Marking the pleat lines on the right (good) side of the fabric was a challenge. The ITY is very stretchy, so marking the lines required a marker that didn’t drag on the fabric, and that would disappear easily.
The Chaco Liner made by Clover! (And a bit of supervision.)
The liner is a chalk filled “pen” with a wheel that releases just enough chalk as you “drive” it along your line. It brushed out easily, but lasted out the job. By aligning the edge of a ruler along the fold line and then pressing it onto the fabric, I could draw a nice line without the fabric moving. Then I pinned the pleats before sewing them.
Sew the pleats on the Right Front from the bottom and the pleats of the Left Front from the top.
Once the pleats were sewn, the cardigan went together very quickly.
It was time to stitch up the hems. Now that I have a Cover-Stitch machine, that part was a no-brainer.
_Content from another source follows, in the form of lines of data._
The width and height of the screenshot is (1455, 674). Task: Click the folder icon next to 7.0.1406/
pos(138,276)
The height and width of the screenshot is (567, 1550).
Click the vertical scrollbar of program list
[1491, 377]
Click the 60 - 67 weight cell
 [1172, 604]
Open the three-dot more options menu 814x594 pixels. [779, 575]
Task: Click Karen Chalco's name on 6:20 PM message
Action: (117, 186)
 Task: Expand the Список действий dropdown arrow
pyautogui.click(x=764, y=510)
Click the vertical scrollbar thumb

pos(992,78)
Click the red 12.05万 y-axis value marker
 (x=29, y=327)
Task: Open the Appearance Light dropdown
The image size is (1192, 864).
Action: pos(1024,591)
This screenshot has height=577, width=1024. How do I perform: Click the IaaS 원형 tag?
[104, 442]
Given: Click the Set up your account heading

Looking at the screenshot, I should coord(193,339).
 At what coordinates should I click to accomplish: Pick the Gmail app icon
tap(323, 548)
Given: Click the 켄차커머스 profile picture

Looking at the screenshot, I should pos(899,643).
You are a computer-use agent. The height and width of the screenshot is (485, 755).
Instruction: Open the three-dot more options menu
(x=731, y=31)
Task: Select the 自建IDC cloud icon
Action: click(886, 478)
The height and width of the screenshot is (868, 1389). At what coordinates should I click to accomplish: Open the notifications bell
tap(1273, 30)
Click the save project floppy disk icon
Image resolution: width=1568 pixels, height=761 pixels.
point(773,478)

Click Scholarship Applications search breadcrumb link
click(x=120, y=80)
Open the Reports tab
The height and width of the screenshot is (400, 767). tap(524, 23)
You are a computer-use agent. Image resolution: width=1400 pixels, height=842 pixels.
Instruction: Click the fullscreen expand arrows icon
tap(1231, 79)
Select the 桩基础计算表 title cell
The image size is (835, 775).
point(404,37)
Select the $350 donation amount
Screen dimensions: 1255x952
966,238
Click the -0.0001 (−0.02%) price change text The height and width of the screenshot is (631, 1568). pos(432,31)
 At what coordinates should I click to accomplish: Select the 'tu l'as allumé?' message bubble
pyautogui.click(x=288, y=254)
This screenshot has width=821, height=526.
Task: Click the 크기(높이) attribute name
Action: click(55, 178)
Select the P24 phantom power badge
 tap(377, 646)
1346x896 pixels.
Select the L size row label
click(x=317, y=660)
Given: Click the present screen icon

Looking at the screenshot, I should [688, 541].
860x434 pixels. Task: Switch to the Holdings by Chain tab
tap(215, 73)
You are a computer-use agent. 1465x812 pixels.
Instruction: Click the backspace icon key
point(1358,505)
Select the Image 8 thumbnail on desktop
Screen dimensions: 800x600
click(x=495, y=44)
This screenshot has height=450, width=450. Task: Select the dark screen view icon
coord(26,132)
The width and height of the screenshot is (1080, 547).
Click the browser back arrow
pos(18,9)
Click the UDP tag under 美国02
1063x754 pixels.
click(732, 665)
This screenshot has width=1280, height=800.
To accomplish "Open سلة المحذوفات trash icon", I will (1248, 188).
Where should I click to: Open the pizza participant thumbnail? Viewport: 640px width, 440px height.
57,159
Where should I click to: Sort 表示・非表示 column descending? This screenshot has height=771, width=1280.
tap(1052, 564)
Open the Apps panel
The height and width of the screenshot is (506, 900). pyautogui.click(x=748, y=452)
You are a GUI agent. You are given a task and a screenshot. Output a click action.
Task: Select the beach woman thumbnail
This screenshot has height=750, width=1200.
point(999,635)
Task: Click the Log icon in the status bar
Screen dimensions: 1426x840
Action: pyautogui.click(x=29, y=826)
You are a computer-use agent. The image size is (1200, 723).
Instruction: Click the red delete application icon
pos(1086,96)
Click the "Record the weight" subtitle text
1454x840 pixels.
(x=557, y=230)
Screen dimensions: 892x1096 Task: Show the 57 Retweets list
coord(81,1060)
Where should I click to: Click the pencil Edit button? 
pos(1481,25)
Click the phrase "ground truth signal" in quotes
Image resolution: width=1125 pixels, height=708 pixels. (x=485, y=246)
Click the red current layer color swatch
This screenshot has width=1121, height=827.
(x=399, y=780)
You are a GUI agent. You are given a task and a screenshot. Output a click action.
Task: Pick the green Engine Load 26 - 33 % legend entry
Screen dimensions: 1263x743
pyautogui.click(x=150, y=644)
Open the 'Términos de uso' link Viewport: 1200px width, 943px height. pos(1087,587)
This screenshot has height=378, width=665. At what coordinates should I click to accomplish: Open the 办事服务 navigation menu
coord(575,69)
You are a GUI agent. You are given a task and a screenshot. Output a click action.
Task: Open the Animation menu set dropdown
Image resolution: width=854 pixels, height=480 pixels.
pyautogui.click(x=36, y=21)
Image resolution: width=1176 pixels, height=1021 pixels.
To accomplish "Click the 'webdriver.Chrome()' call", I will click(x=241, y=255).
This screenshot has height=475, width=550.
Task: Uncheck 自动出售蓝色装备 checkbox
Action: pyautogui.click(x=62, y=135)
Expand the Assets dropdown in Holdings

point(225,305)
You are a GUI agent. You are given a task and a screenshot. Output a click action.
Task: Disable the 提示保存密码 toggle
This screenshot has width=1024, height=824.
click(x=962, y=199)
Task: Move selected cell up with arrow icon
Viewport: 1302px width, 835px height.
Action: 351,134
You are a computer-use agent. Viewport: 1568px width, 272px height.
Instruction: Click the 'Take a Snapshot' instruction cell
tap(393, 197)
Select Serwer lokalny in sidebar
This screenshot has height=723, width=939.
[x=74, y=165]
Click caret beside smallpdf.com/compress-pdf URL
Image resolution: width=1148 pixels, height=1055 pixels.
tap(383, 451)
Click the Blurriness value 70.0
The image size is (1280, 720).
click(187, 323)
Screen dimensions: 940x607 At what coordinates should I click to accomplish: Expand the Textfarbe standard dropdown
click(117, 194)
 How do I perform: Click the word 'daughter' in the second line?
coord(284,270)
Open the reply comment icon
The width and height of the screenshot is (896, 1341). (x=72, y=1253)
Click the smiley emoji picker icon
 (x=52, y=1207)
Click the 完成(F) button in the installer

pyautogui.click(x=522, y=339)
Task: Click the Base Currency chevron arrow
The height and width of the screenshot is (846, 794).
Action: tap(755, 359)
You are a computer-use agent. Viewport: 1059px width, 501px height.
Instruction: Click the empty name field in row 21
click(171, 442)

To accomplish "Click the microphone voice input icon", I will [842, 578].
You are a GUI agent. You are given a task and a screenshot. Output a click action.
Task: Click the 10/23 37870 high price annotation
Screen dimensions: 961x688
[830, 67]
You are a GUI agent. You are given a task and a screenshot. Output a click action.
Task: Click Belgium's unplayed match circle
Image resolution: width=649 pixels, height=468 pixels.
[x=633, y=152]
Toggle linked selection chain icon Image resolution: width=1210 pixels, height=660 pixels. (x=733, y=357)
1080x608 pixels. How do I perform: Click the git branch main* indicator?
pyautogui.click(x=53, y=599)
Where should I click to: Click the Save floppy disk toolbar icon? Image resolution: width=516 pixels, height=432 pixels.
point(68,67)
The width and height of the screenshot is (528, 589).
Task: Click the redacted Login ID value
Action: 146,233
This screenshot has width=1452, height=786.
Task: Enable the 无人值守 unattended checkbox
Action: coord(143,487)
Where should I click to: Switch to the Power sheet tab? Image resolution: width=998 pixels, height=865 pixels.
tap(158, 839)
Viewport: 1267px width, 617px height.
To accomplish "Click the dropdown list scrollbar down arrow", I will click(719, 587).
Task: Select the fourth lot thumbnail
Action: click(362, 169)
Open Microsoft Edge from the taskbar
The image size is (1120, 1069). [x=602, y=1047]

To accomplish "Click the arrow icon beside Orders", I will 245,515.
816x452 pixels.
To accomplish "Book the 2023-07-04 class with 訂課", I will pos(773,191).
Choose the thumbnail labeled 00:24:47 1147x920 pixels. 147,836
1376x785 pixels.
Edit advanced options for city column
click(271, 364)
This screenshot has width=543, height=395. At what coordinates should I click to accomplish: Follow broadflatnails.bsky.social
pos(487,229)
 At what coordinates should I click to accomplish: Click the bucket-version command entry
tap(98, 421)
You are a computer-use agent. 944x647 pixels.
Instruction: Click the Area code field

Quite often, when hemming this weight of knit by top-stitching, the top layer tends to ripple, and it’s not a pretty look. This book, “Knits for Real People” a Palmer/Pletsch publication, has an entire section devoted to hemming knits, and one of the suggestions was “paper-backed fusible web”
I had a scrap of Heat & Bond Feather Lite, so cut some one inch wide strips. I fused them to the bottoms of the sleeves and the body, pulled off the paper, then fused up the hem.
The hem sewed perfectly, no ripples or puckers, and the Heat & Bond was light enough that you can’t even feel or see it.
My disclaimer; I received the piece of beautiful ITY Jersey Knit in these incredible colours from Distinctive Sewing Supplies in exchange for blogging about my experience. Please know that the opinions expressed are my own and let me repeat that I really like this cardigan.